Our school is based on many strands of research:

    •       A set of research projects on the city of Banaras, from 1982 to the present, made us aware of the wonderful traditions of the arts, of the philosophies of life, of the ethics of works and pleasure, and of an imagination that can worship trees and rivers. All this needs to be translated into curricula for children, which we do.
    •       Another set of projects has been on women and gender, and families and communities. The problems of gender inequality, and of communal hostility have been studied by us with qualitative research on actual people, neighbourhoods, communities and issues. In our school, this has led to admissions and teaching policies to reduce the impact of all kinds of inequalities and make our school integrated.
    •       The longest lasting research has been on all aspects of education: the teaching of specific subjects, the problems of teachers, educational policy and administration, the arts in education, the Indian classroom, and many other topics. We do both primary and secondary research. We visit schools. We use archives; we have a library with education books and articles. We read educational philosophers and case studies from other countries. We test our own hypotheses and do research in our own school, all the time.
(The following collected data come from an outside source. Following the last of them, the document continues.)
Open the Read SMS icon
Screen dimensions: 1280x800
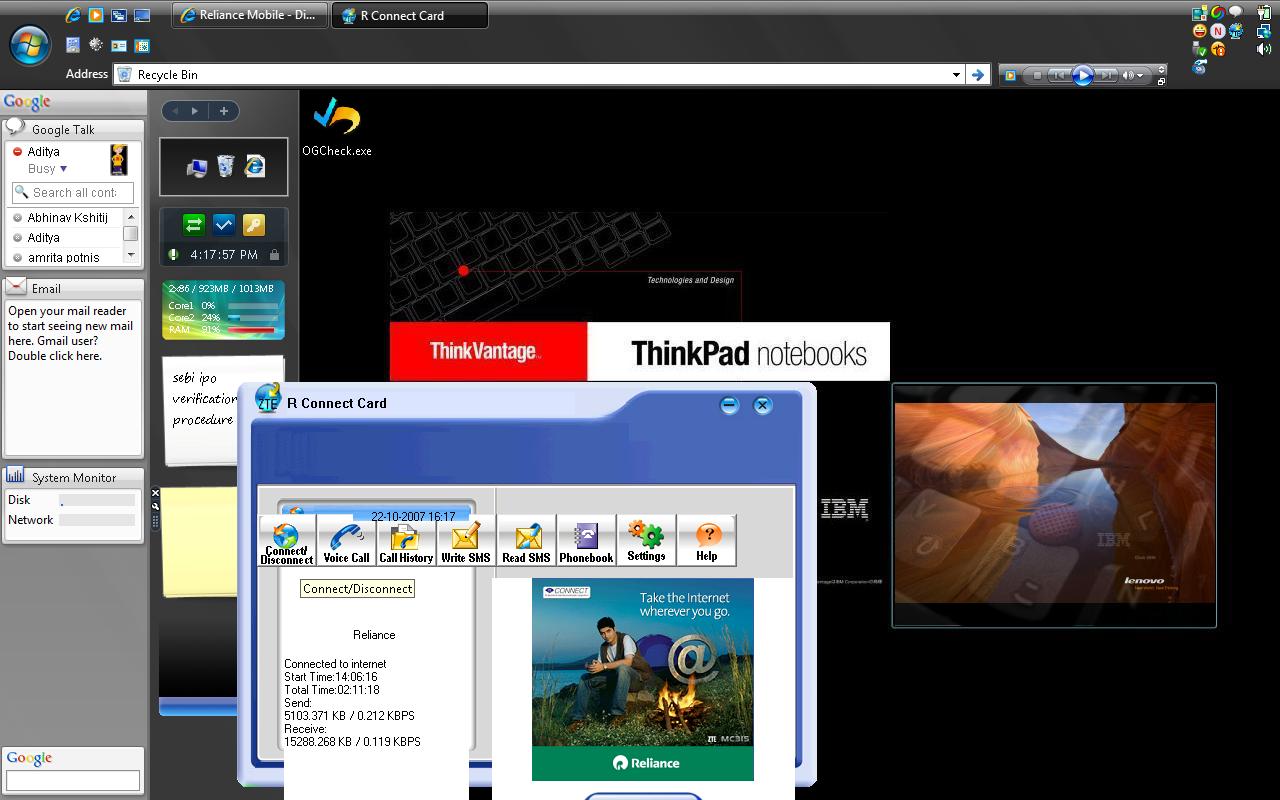pyautogui.click(x=526, y=541)
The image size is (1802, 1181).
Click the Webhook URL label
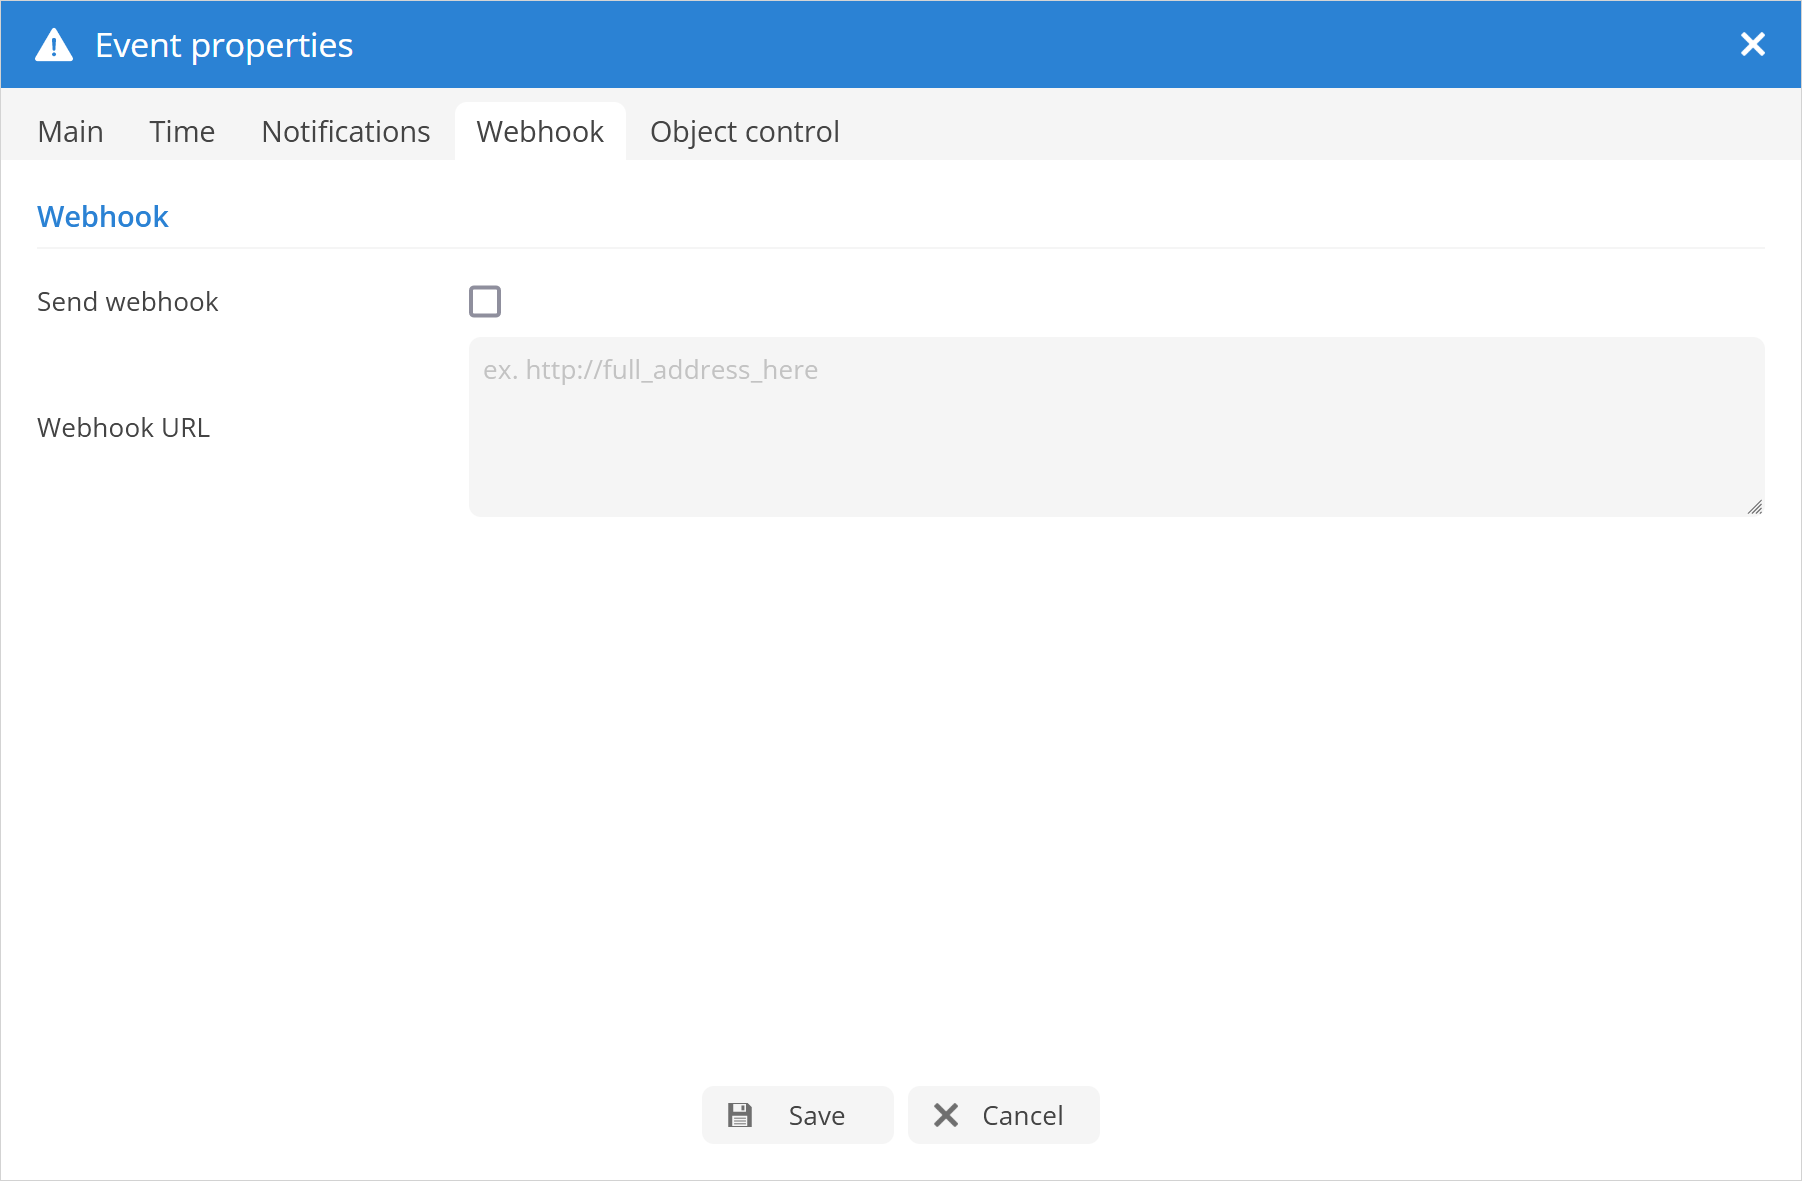(x=123, y=428)
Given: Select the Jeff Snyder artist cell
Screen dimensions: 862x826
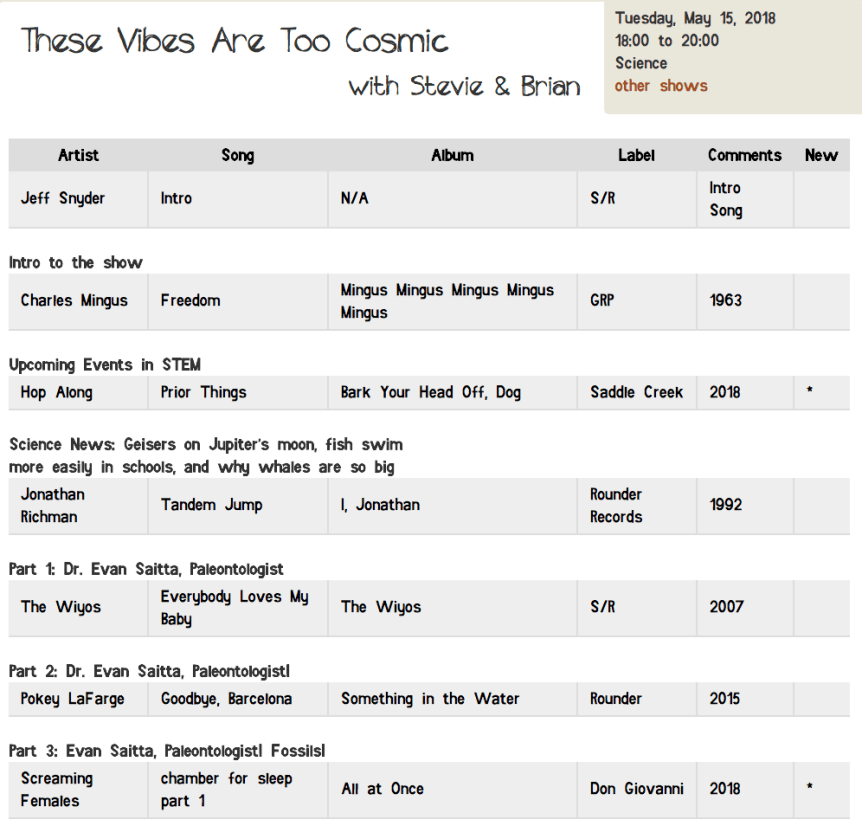Looking at the screenshot, I should pyautogui.click(x=63, y=199).
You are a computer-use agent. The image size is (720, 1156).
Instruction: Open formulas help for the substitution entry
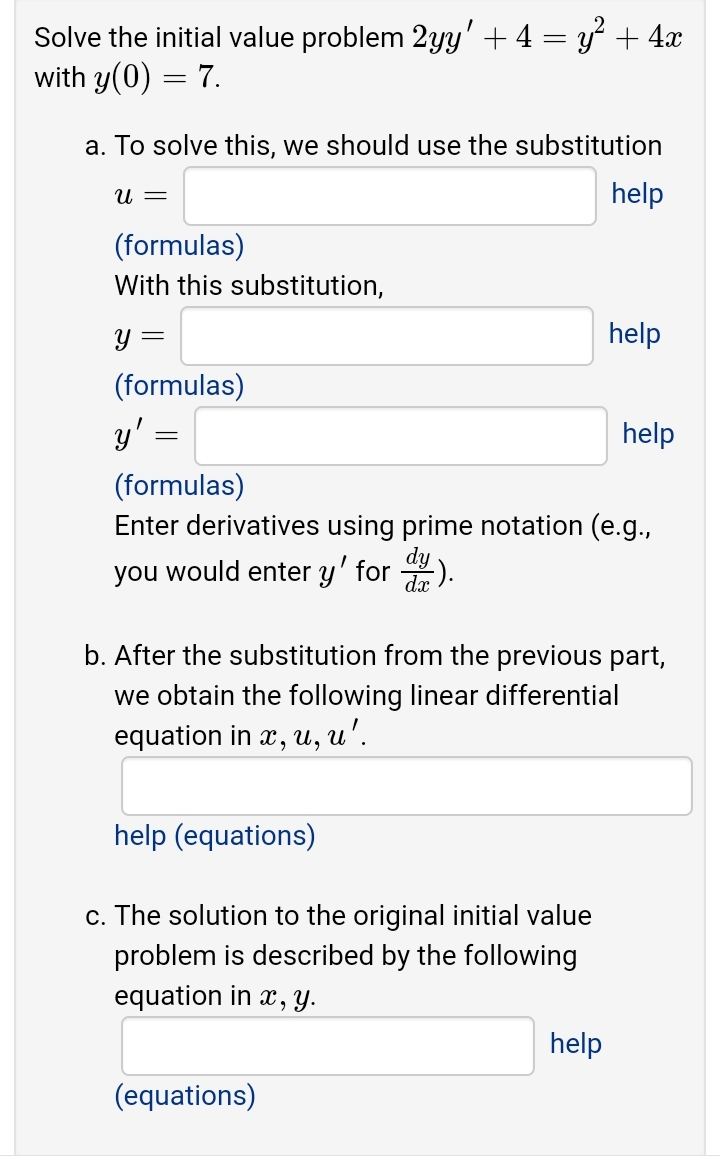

  • The following are specific examples of questions we continue to examine: (in brackets are the wider application of the same research):
    What are the best approaches for teaching English to children of non-English speaking families, who abound in our kind of city and village? (What system of English teaching should we adopt in India?)

     How do we teach English at a high level of excellence without involuntarily doing damage to the mother tongue, in our case Hindi, and equally important language of the child? (What should be the best kind of language policy in Indian schools?)

    What should be the medium of instruction at different levels for Science, Mathematics and Social Studies? (When is a language not just a language but a tool of power?)

    How do we create a scientific temperament of discovery and investigation without luxurious laboratories? (Is a lack of resources a good enough reason why Indian children do not become creative scientists?)

    How do we ensure that most children find Maths exciting and do-able? (Must so many children find Maths a problem?)

    How can we make History not a boring list of facts and dates, but a wonderful detective story and an analytical challenge? (Why does everyone hate History?)

    Should children study first about themselves and their communities, or about fantastical, far-away things? (Is the Dewey approach or the Egan approach the right one for pre-school and primary school?)

    There are a dozen other issues and topics on our list of past, present and future research. Alongside, we work on education in the family, the street, the media and the peer group. So we study children’s games, culture, films, city spaces, village folk lore, mothering practices and so on.